DOCUMENT TEXT -
+ + +

The worst of the five wars in question, however, in regard to goals are undoubtedly the two which still, as of 2019, are underway and costing lives and treasure.  The Afghan war, in its 18th year, began, arguably, as an act of self-defense or vigorous response in the immediate aftermath of the September 11th 2001 attacks on the United States.  Afghanistan was the site of the training camps of the Taliban and their allies who were fomenting international acts of terror and training the perpetrators thereof.  Destroying the Taliban government in Afghanistan was quickly achieved by the United States military and our allies.  That end seems clear and was achieved and would have been reasonable and just, particularly if pursued following a formal declaration of war by the Congress of the United States.  That result, once achieved, might reasonably have been followed by an American withdrawal:  ‘Here is your country back.  Do with it as you will, but don’t allow the Taliban back in and don’t provide bases for attacking us, or we’ll be back.’  Instead of such a clear conclusion, we embarked on an apparently unending involvement, built around an extremely vague goal of ‘nation building’.  The quagmire of Afghanistan is longer lasting and more expensive than Vietnam, but has proven less unpopular because it has been prosecuted without a civilian draft.  But Afghanistan also does not qualify as a war waged with clear, achievable, and limited goals.

+ + +

INFORMATION PROVIDED -

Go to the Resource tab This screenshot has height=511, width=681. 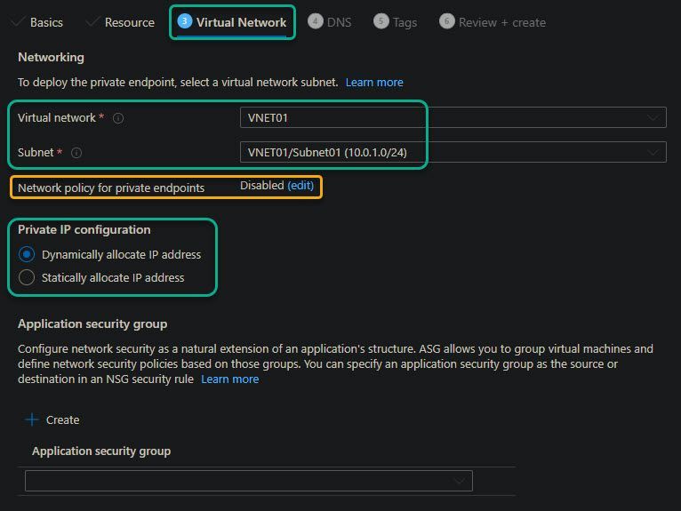coord(129,22)
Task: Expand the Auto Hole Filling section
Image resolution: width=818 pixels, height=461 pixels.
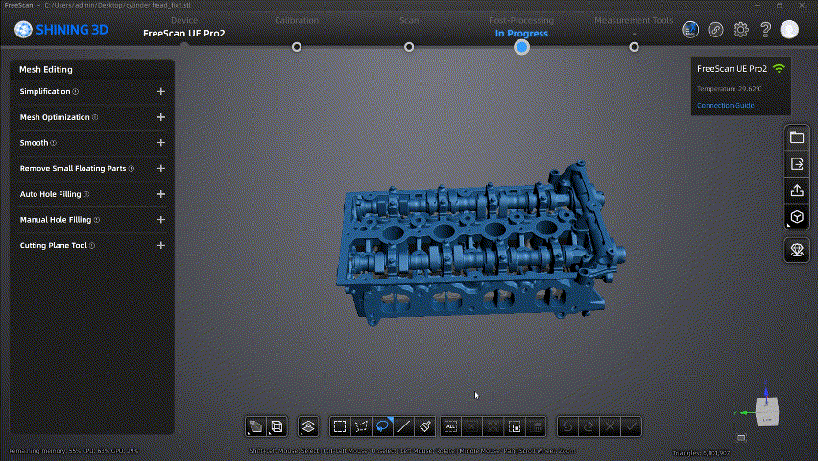Action: click(x=160, y=194)
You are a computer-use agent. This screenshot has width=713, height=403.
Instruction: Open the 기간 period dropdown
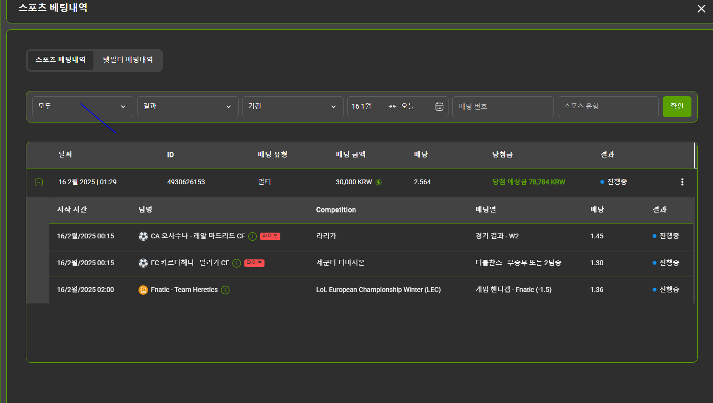(292, 106)
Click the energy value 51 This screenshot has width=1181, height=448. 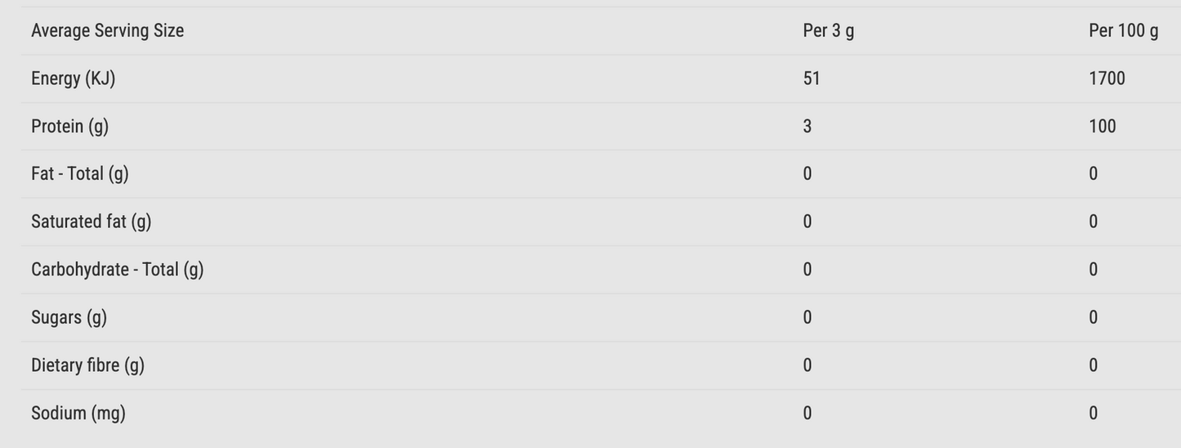812,78
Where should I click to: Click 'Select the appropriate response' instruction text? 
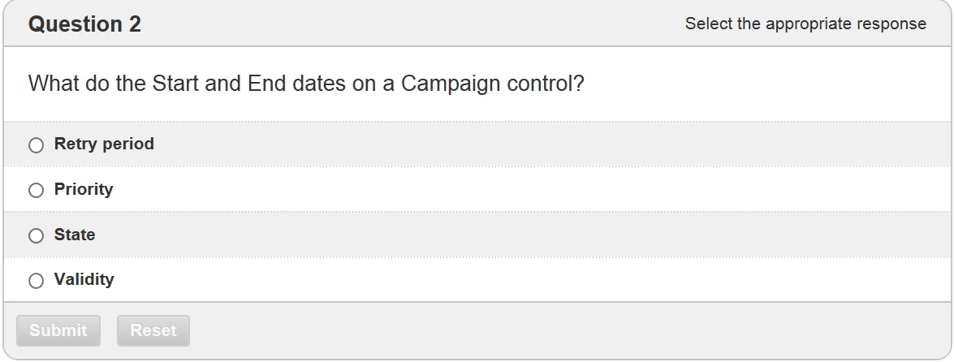tap(805, 24)
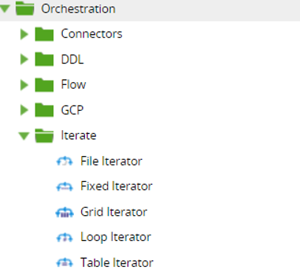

+ + +

TASKS -
(A) In the passage on the Afghan war, why has that war proven less unpopular than Vietnam? Answer in one to three sentences.
(B) Extend the passage on the Afghan war past its final sentence.
The data have no role in this exercise.

ANSWERS BY TASK -
(A) The Afghan war has proven less unpopular than Vietnam because it has been prosecuted without a civilian draft.

(B)
The Iraq war is, if anything, worse.  The American invasion of Iraq was not a direct response to attack on the American homeland.  The Iraqi dictator, Saddam Hussein, was an undoubted tyrant, brutal to his own people, and capable of attacking his neighbors – as his Kuwait invasion and an earlier, vicious Iraq-Iran war both amply demonstrate.  The immediate causus belli, however – a supposedly active cultivation of ‘weapons of mass destruction’ (chemical, biological, and nuclear) – is now generally admitted to have been based on flawed information and interpretation.  In general, at the time G.W. Bush’s administration invaded Iraq, Hussein was largely a chastened dictator, causing grave harm to his own people but little more than annoyance to his principal regional rivals and neighbors.  An American attack on Iraq was not an act of self-defense, was not required by treaty, and, as events again abundantly prove, achieved nothing lasting.  Brilliant initial military success was squandered by a disastrous subsequent policy.  The end result is a cost of trillions of dollars, thousands of American lives lost, tens of thousands of Iraqi lives lost, and the destruction of a secular dictator who kept a lid on Islamic extremists.  Even if the United States had jus ad bellum in beginning the war, the costs incurred were and are wildly disproportionate to any good achieved.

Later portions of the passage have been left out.